The RomCom's Not Dead. Hollywood's Just Lazy.
LatestBack in the good old days, all a Hollywood studio had to do to make tens of millions of dollars was release a film about a plucky, satisfyingly flawed female protagonist who finds quirky but ultimately bland love with a chesty yet tender-hearted man. Meet-cute, But I Can’t Stand Him montage, scene where Everything Changes, infatuation montage, misunderstanding that threatens to derail the whole thing, dramatic gesture to correct misunderstanding, satisfying resolution. Boom. A Rom Com. But over the last few years, box office receipts have been disappointing. Hollywood execs say that audiences are sick of romantic comedy tropes, that the formula is tired. But women aren’t tired of the romantic comedy formula at all; what we’re tired of is films made by people who don’t understand what female viewers want. And we’ve finally got other options.

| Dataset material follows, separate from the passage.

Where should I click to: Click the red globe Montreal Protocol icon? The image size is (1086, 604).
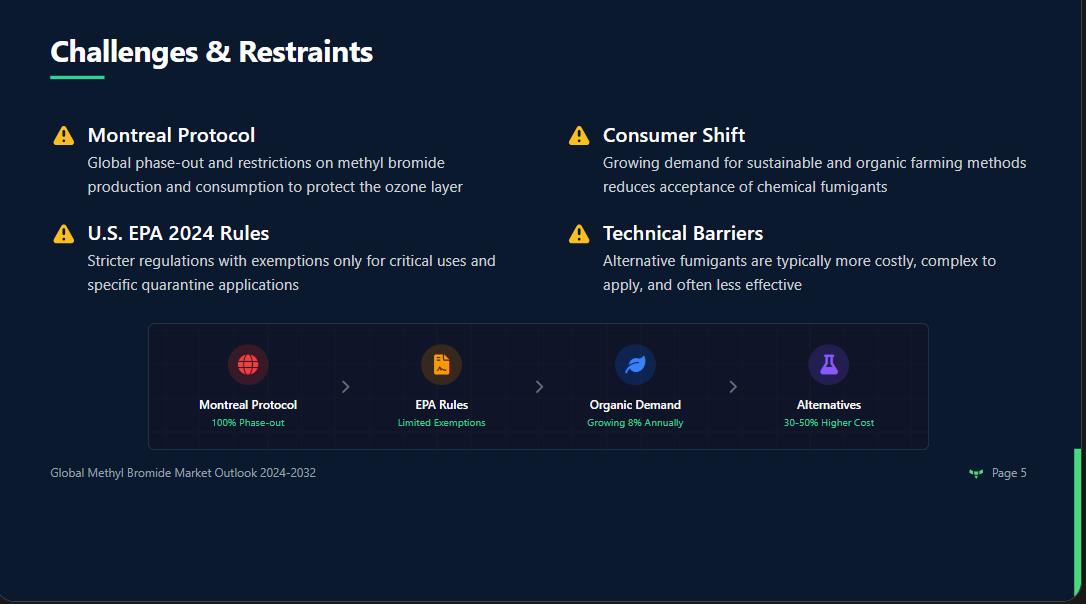(x=248, y=364)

The Hollywood Reporter wrote a Whole Big Thing declaring the romantic comedy deader than Bennifer, thanks to a sad salad of things that aren’t studios’ fault. There aren’t enough young actors with star power to draw audiences, they say. International audiences don’t care, they say. But mostly, they say, audiences are tired with a formula that’s grown stale.

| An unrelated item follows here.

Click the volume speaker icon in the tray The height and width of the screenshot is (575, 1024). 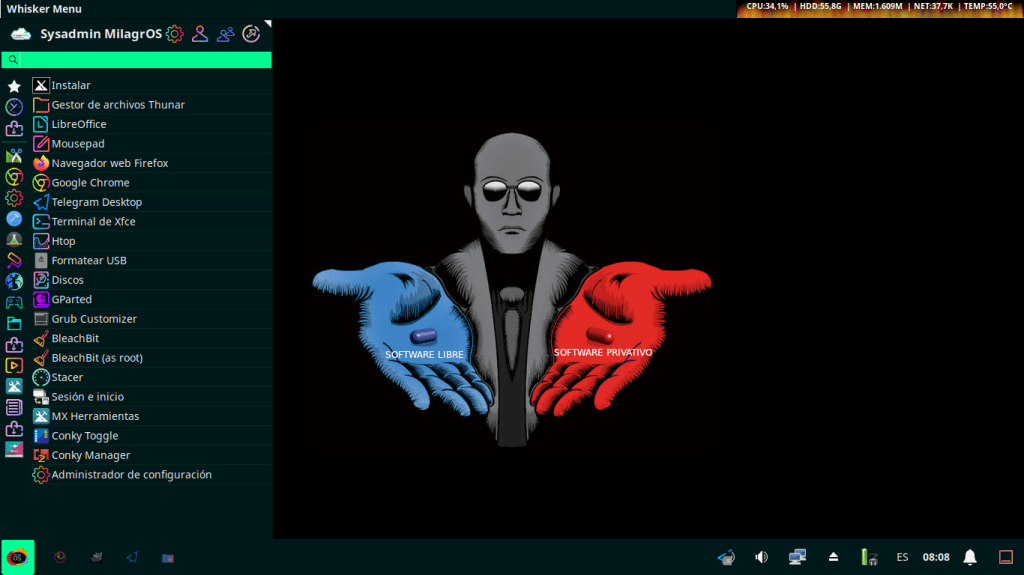(x=761, y=557)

“Audiences aren’t tired of romance; they’re tiring of formulas,” Sucsy says. “There is still a demand, and there always will be, for fresh and innovative stories that are smart and nuanced.” The trouble, he says, “has arisen from the fact that easy marketing and original stories seem to be working at cross-purposes — high-concept loglines might be easier to sell in a 30-second ad, but that doesn’t mean they make better movies.”
Cool thought, but since when have American movie audiences shied away from formulas? Aren’t there, like, six Fast & Furious movies? How many times has Freddy Krueger stabbed his way into our pocketbooks? Twenty-three James Bond films have been made. How many white male super heroes CGI’d their way across screens this summer? Audiences love the shit out of formulaic predictablility; in fact, I consume popcorn fare specifically because I don’t want to be challenged; I want self-actualization montages set to soul music. I want impossible-to-afford outfits worn by women who are somehow only 26 and high on the masthead at a magazine that’s obviously supposed to be Vogue. I want pratfalls, damn it! I want to crawl inside a familiar space, lounge around in it for 90 minutes, and then leave. I want the cinematic equivalent of my childhood bedroom, where I know where stuff is and everything feels comfortable.
The “people are sick of the formula!” excuse seems even less plausible when you consider the fact that romantic comedies have the luxury of an endlessly-refreshing audience. Millions of girls turn 13 ever year. Even if people discarded film genres once they caught onto their tropes, studio execs could figure that they’ve got at least 3 solid years of earnest romcom viewing from most young women before they catch on to the fact that every film is the same.